§ Problem to work on
What you return should be every line of the material, unchanged.

═════ Given records ═════

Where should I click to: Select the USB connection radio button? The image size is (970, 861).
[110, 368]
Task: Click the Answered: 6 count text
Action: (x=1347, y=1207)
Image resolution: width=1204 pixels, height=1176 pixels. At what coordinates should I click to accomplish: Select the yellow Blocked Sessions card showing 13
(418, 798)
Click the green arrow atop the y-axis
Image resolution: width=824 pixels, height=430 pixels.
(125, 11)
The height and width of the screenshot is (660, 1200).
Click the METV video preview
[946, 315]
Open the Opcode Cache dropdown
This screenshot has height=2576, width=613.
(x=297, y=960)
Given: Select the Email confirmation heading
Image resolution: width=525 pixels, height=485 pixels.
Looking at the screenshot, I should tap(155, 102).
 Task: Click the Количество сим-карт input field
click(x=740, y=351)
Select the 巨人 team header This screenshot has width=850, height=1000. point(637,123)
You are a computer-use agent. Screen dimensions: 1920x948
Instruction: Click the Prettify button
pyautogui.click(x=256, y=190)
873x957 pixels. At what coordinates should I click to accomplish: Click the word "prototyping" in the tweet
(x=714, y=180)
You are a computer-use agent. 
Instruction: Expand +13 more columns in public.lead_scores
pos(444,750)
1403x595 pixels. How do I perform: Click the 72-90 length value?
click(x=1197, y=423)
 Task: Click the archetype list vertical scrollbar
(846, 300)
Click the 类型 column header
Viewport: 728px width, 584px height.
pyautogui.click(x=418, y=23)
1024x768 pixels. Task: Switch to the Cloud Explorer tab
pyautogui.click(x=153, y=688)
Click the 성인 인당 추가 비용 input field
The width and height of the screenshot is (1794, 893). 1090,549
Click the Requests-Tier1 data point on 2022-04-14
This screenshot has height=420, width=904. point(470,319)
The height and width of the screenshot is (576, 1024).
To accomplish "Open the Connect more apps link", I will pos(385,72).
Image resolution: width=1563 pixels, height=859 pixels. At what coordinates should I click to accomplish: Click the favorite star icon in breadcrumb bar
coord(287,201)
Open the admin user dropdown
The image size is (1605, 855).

═════

§ Reply to the task
Where should I click to: Select the USB connection radio button? The image size is (970, 861).
[110, 368]
Task: Click the Answered: 6 count text
Action: (x=1347, y=1207)
Image resolution: width=1204 pixels, height=1176 pixels. At what coordinates should I click to accomplish: Select the yellow Blocked Sessions card showing 13
(418, 798)
Click the green arrow atop the y-axis
Image resolution: width=824 pixels, height=430 pixels.
(125, 11)
The height and width of the screenshot is (660, 1200).
Click the METV video preview
[946, 315]
Open the Opcode Cache dropdown
This screenshot has height=2576, width=613.
(x=297, y=960)
Given: Select the Email confirmation heading
Image resolution: width=525 pixels, height=485 pixels.
Looking at the screenshot, I should tap(155, 102).
 Task: Click the Количество сим-карт input field
click(x=740, y=351)
Select the 巨人 team header This screenshot has width=850, height=1000. point(637,123)
You are a computer-use agent. Screen dimensions: 1920x948
Instruction: Click the Prettify button
pyautogui.click(x=256, y=190)
873x957 pixels. At what coordinates should I click to accomplish: Click the word "prototyping" in the tweet
(x=714, y=180)
You are a computer-use agent. 
Instruction: Expand +13 more columns in public.lead_scores
pos(444,750)
1403x595 pixels. How do I perform: Click the 72-90 length value?
click(x=1197, y=423)
 Task: Click the archetype list vertical scrollbar
(846, 300)
Click the 类型 column header
Viewport: 728px width, 584px height.
pyautogui.click(x=418, y=23)
1024x768 pixels. Task: Switch to the Cloud Explorer tab
pyautogui.click(x=153, y=688)
Click the 성인 인당 추가 비용 input field
The width and height of the screenshot is (1794, 893). 1090,549
Click the Requests-Tier1 data point on 2022-04-14
This screenshot has height=420, width=904. point(470,319)
The height and width of the screenshot is (576, 1024).
To accomplish "Open the Connect more apps link", I will pos(385,72).
Image resolution: width=1563 pixels, height=859 pixels. At what coordinates should I click to accomplish: Click the favorite star icon in breadcrumb bar
coord(287,201)
Open the admin user dropdown
The image size is (1605, 855).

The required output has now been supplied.